Me refería a la enorme sorpresa de que el abogado proclive a Amnistía internacional fue recusado por estar comprometido y colaborar con una organización en favor de los derechos humanos. Para mí que más bien habría que recusar a todos los jueces que no colaboran ―o simpatizan al menos― con organizaciones humanitarias y solidarias. ¿O acaso no es suficiente motivo para señalar con el dedo, por altamente sospechosos, a unos individuos que muestran tan grave ausencia de solidaridad?
Vivir sin tomar partido es bochornoso y compromete la propia dignidad. La neutralidad en este contexto no existe. O se está en favor de la justicia y los derechos humanos o se está contra ambas cosas. Quien no elige ya ha elegido, valga la paradoja.
Los que en la época nazi sabían de lo que pasaba en los hornos crematorios y no abrían la boca serían los imparciales, los neutrales, los dignos de consideración. Los que protestaron, en cambio, los comprometidos, no debían ser tomados en cuenta. Su voto resultaría sospechoso.
A los que saben de las corruptelas de sus jefes y callan hay que atribuirles una exquisita neutralidad. A quienes no comulgan con el silencio cómplice es preciso apuntarlos con el índice porque carecen de imparcialidad.
¿Acaso en un mundo donde se muere por hambre y se tortura por arrogancia, no es muy sospechosa la actitud de no colaborar con quienes trabajan por desenmascarar a los bribones y sinvergüenzas? ¿Qué extraño mérito tiene la imparcialidad de no abrir la boca cuando los silencios significan la muerte y la tortura para un tercero?
Las estrategias de los trepadores
Los silencios calculados, las miradas perdidas en el infinito, los movimientos de hombros en el instante preciso, probablemente otorgan buenos réditos a la hora de trepar en sociedad. Aunque sea a costa de la dignidad propia y de la humillación ajena. Malo es recurrir a tales armas para medrar. Pero mucho peor será que a estas actitudes cobardes se les ponga el nombre de neutralidad y se les otorgue mayor consideración que a sus contrarias.

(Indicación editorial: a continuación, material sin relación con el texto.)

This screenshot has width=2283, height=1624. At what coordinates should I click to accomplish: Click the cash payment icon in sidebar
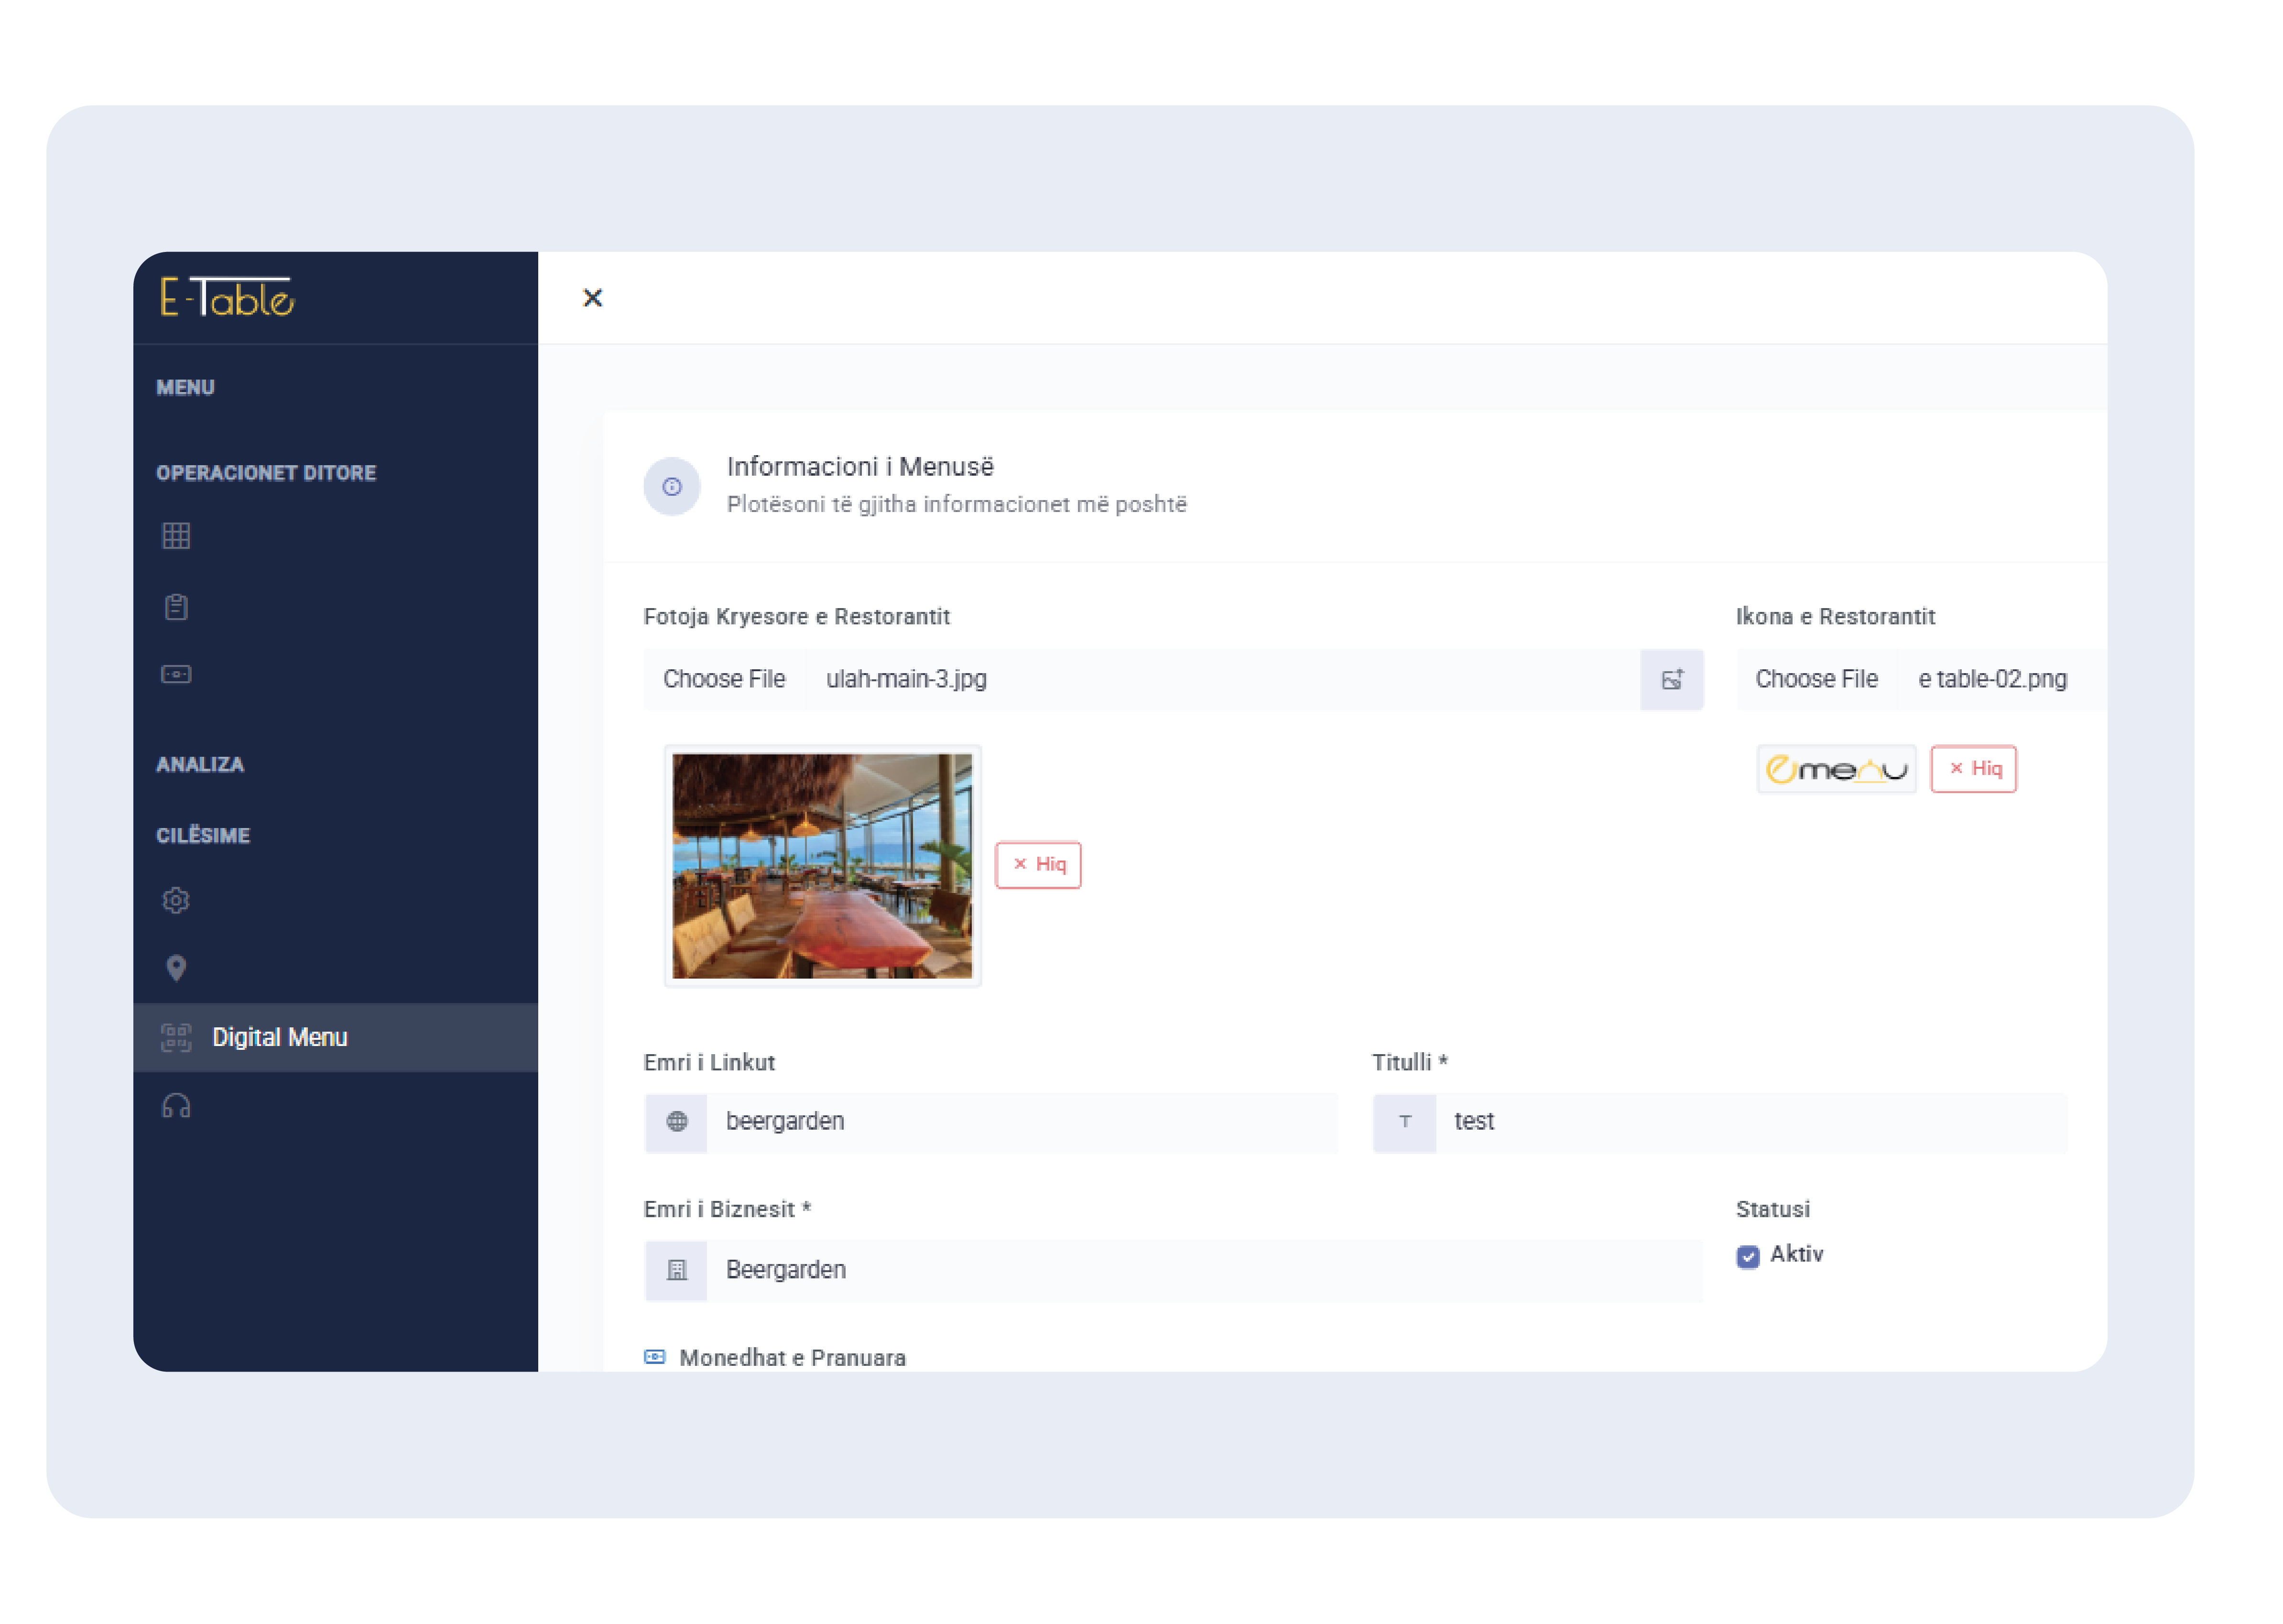tap(176, 674)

Precisamente los tiranos gustan de lo que ellos llaman las mayorías silenciosas. Al no escuchar voces de protesta interpretan que sus desmanes son consentidos. En todo caso, los llevan a cabo impunemente. Claro que puede suceder un día ―ha acontecido más de una vez en la historia― lo que da a entender el famoso poema (“Ellos vinieron”) equivocadamente atribuido a Bertolt Brecht.

Acabo con el mencionado poema que supone una grandiosa lección en contra de la neutralidad. La neutralidad no existe. Y lo pagará un día en sus propias carnes quien presuma de imparcial.

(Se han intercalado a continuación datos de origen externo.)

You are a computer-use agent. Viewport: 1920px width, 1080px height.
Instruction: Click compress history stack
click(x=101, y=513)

Primero vinieron a buscar a los comunistas y no dije nada porque yo no era comunista.
Luego vinieron por los judíos y no dije nada porque yo no era judío.
Luego vinieron por los sindicalistas y no dije nada porque yo no era sindicalista.
Luego vinieron por los católicos y no dije nada porque yo era protestante.
Luego vinieron por mí pero, para entonces, ya no quedaba nadie que dijera nada.